AUFGABE: Schreib aus dem Text über die Trainer-Rivalität zwischen Wenger und Mourinho unten den Abschnitt von „Dieses Treffen vor“ bis „die Meisterschaft. Ungeschlagen.“ wortgetreu ab.

LESETEXT:
****************
Dieses Treffen vor einigen Wochen war die bis hierhin letzte Episode einer Trainer-Rivalität, die hinsichtlich ihrer Ausdauer und Gehässigkeit europaweit beinahe ihresgleichen sucht. Im Sommer 2004 war es, als Mourinho beim FC Chelsea unterschrieb und sich somit aus dem beschaulichen Portugal aufmachte, die Premier League zu erobern. Von Wenger zu erobern, denn er war der Platzhalter. Mit seinem FC Arsenal feierte Wenger in der Saison zuvor die Meisterschaft. Ungeschlagen.

Nun kam im amtierenden Champions-League-Sieger Mourinho also ein aufstrebender Herausforderer, als großer Erneuerer und Revolutionär angepriesen. Acht Jahre früher gab es das schon einmal, nur ohne den Champions-League-Titel und das Anpreisen: Damals verpflichtete Arsenal den weitestgehend unbekannten Wenger. Der Franzose ließ völlig neue Ideen in die Ausübung des Trainerberufs einfließen und veränderte ihn so nachhaltig, Mourinho sollte Ähnliches tun. Gleich in seiner ersten Saison gewann er unterdessen die Premier League und stieß Wenger somit vom Thron. SPOX

So unterschiedlich ihre Charaktere und ihr Umgang mit der Öffentlichkeit und den Medien sind, so unterschiedlich ihr Verständnis vom Fußball selbst ist, so ähnlich sind sich Wenger und Mourinho in ihrem allgemeinen Zugang zum Beruf.
****************
ENTNOMMENES MATERIAL:
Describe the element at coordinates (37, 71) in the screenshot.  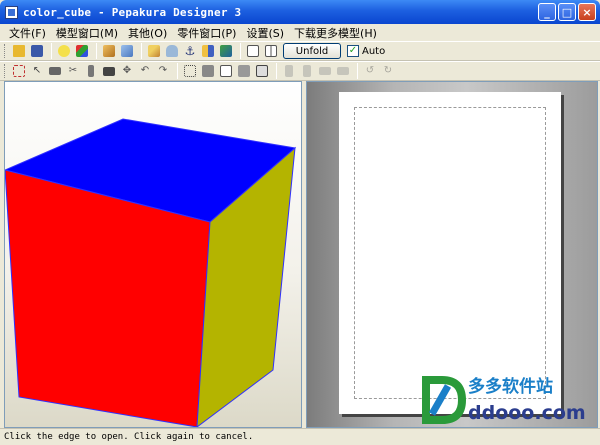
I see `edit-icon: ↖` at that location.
****************
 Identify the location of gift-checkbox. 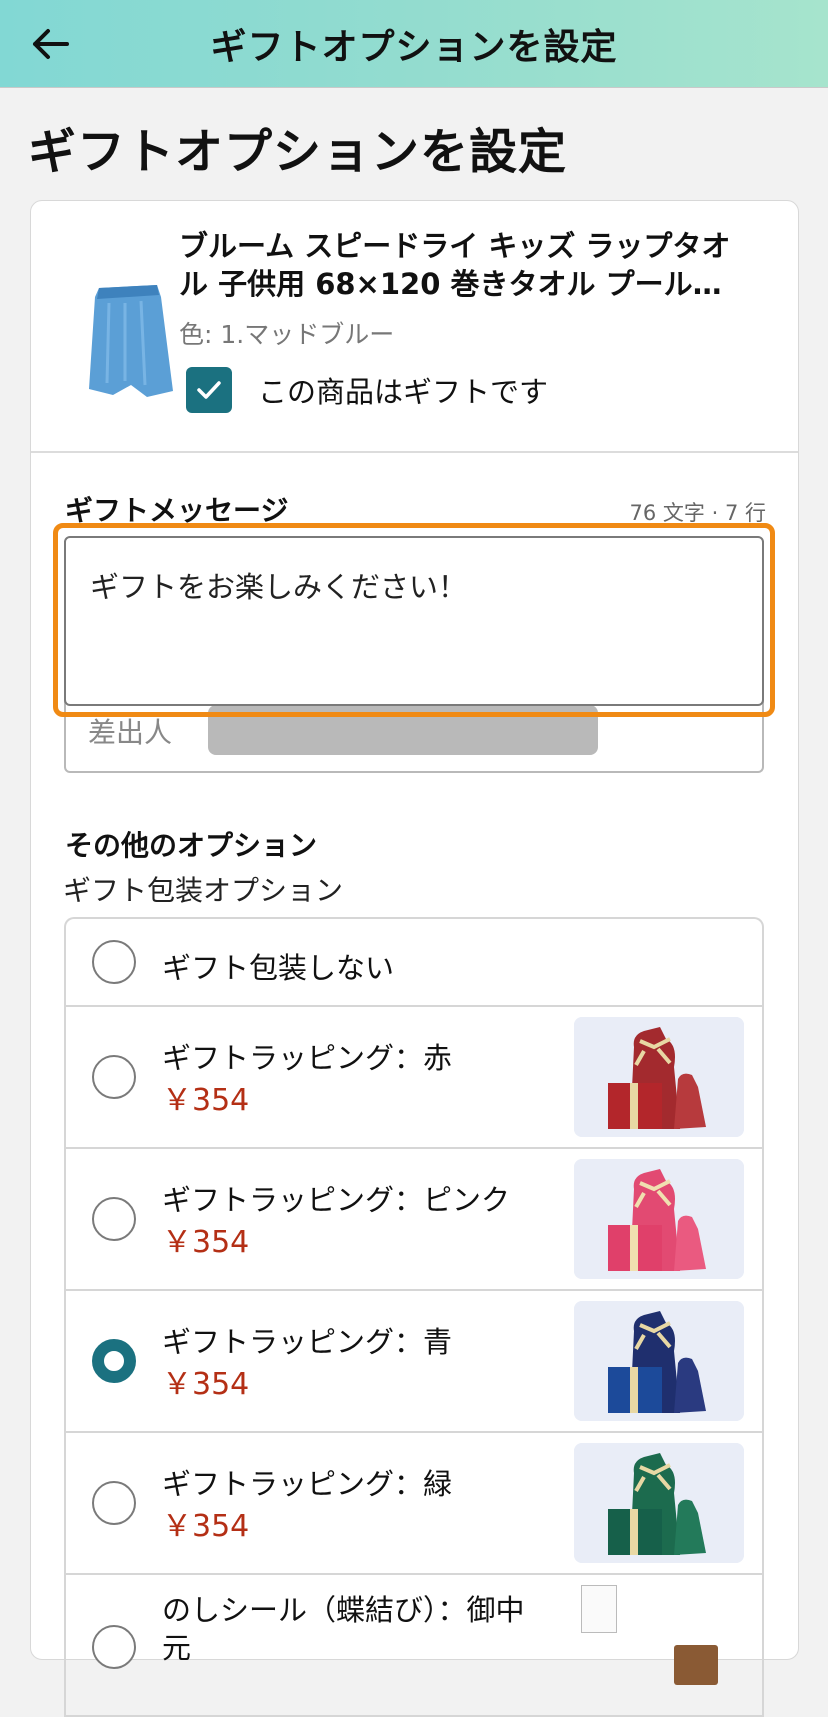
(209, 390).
****************
ERGEBNIS:
Dieses Treffen vor einigen Wochen war die bis hierhin letzte Episode einer Trainer-Rivalität, die hinsichtlich ihrer Ausdauer und Gehässigkeit europaweit beinahe ihresgleichen sucht. Im Sommer 2004 war es, als Mourinho beim FC Chelsea unterschrieb und sich somit aus dem beschaulichen Portugal aufmachte, die Premier League zu erobern. Von Wenger zu erobern, denn er war der Platzhalter. Mit seinem FC Arsenal feierte Wenger in der Saison zuvor die Meisterschaft. Ungeschlagen.